Records to use section start

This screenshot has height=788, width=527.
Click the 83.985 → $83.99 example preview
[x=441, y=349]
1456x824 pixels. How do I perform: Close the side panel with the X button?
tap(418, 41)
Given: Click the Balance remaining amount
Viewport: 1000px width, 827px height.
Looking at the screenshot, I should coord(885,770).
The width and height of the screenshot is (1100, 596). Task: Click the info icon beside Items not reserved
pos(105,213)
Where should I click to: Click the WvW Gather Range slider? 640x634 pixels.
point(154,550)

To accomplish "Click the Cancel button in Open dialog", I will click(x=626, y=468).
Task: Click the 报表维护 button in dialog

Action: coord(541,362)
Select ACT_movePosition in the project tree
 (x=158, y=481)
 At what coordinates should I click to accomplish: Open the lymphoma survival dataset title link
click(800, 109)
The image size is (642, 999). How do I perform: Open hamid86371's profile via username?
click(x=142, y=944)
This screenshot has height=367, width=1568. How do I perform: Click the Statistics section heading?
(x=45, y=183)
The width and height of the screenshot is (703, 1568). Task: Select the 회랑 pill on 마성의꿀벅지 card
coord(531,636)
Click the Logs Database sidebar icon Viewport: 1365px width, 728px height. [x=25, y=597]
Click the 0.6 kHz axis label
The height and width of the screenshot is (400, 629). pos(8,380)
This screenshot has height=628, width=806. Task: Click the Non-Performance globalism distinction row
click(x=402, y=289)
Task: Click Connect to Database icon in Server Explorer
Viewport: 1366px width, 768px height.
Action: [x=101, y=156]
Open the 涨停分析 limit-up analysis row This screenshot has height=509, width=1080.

Records to use section end

Every line above that holds "Database" should be tallied; answer with the total alone.

**Task answer**
2